Cpl Roman F. Klick 36620923
Co "A", 353rd Engr Regt
A.P.O. #502, c/o Postmaster
San Francisco, California
25 October 1943
This morning after coming down to the office to do several daily reports, I went back to the tent and started to read several articles in the Saturday Evening Post magazine but soon I found that I was dozing off. I succumbed to the tendency and pulled down the mosquito netting on myself and slept the entire morning away.
I was awakened by Larry Isaacson just about noontime and I was one mass of sweat; for these tents get to be blistering hot the way it is and when the mosquito netting is down over you, it acts as a windbreaker and not a breath of air circulates inside the thing.
The afternoon saw me down at the office for a brief period to type up a necessary report but then I was back in the tent eating Tootsie Rolls and reading the "In the Wake of the News" book which I received in yesterday's mail. I thought about trying to get a bit of sun tan so I wandered about in the sun for about an hour with my shirt off but that doesn't seem to have any effect on my skin. Those fellows that are working out in the sun every day have some beauties of tans. Better than any lifeguard at a bathing beach or swimming pool ever could hope to have.
In the early part of the evening right after supper I went off to the lumber pile where they hold the volley ball games and where Personnel was to play H&S. I was supposed to be on the Personnel team but just didn't feel up to it so I sat and watched the for awhile.
The latest news about the regiment is that the Executive Officer, the former Major Stelzenmuller, space for 9-10 words censored, has been promoted to the rank of Lieutenant Colonel. He seems to be a fairly decent chap and since he has been acting in place space for 3-5 words censored the driver of the staff car has been out of a job since Stelzenmuller drives around by himself.
Tomorrow should be a good day for working because there is enough to keep me busy for some time. They are incidental odds and ends but there are some nifty problems in connection with the allotments which need figuring out.
The more I hear the fellows talking about their plans for living after the war ends, the more I wonder what will be the best course for me to follow. Will a year's college and the subsequent Bachelor of Arts degree in mathematics provide a stronger security against future unemployment or should I go back into Rathborne and pick up the old threads where they last broke off? And then this matter of going into business for oneself is another angle to look at. Which will provide the best and surest income. Can all three things be achieved or must I choose one course and the follow it to its ultimate conclusion?
The one thing I notice is that all the fellows who were happy, contented and liked their old jobs are willing to go back into that same line and get ahead.

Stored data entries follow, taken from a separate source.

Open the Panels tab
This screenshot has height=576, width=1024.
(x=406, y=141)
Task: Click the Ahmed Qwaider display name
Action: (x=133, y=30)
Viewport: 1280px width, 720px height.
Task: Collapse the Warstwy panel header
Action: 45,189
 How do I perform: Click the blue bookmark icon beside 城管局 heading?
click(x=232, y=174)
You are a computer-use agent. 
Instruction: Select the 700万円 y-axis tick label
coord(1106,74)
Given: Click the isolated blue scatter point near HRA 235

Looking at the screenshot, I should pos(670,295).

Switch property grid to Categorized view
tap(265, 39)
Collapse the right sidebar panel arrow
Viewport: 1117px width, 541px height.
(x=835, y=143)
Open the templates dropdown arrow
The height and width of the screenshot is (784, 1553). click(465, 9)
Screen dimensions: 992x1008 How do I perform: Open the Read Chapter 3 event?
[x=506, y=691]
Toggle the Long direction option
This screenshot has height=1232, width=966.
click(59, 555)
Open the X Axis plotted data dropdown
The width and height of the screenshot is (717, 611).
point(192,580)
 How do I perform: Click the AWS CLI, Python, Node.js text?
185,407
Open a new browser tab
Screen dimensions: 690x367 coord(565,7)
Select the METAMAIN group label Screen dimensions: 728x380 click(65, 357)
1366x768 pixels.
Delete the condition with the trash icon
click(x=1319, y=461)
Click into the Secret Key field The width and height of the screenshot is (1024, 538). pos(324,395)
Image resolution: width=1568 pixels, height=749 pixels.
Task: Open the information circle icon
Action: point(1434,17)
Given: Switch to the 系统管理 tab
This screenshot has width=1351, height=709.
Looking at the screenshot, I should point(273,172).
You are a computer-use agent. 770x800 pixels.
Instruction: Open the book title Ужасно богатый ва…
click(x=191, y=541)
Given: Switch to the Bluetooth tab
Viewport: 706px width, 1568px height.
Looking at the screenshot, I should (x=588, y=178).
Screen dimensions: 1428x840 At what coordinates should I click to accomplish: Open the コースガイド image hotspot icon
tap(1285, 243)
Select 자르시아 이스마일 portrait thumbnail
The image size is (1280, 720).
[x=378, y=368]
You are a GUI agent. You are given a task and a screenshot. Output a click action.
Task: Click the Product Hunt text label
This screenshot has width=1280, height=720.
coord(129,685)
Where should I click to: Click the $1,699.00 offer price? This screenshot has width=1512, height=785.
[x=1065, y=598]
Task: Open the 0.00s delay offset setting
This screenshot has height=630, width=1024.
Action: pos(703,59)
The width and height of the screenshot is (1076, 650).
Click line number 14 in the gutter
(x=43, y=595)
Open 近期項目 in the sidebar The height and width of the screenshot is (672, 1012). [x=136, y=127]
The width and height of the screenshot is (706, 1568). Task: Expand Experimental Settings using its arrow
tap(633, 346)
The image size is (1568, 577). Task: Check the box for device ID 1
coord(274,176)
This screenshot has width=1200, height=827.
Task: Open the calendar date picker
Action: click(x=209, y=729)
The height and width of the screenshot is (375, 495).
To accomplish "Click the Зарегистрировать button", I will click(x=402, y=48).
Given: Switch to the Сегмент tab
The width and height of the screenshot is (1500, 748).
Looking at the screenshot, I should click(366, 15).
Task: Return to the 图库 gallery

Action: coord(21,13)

Just think of all the money we could make if I ever got into a position that I could own a going concern like Ratborne's box business. They make money in war time, they make money in peace time and they even survive depressions. I could easily let a dream like that run away with me.
Just imagine coming home with a minimum of capital, a lot of grandiose schemes and plenty of bluff being able to open up a small box shop we could work on margin and buy up one small firm after another until we grew up to a point when it could take customers away from those two big outfits of Chicago Lumber and Rathborne. That wouldn't be ethical, would it? That is to undermine the house that built you or to bite the hand that fed you. So I'll go out to Oregon and start out in Medford which is in the heart of a great lumbering area. Then we can have our cake and eat it too. We can live in Chicago or Medford as we choose, have a going box industry in the West and that way be on friendly terms with RH&R of the East.
So much for pipe dreaming but I do want to find some way within a short time after the end of this war that we can be reasonably well off financially. It is imperative that this happens shortly after the war because every day that passes lessens by one the days we have left to enjoy our lives.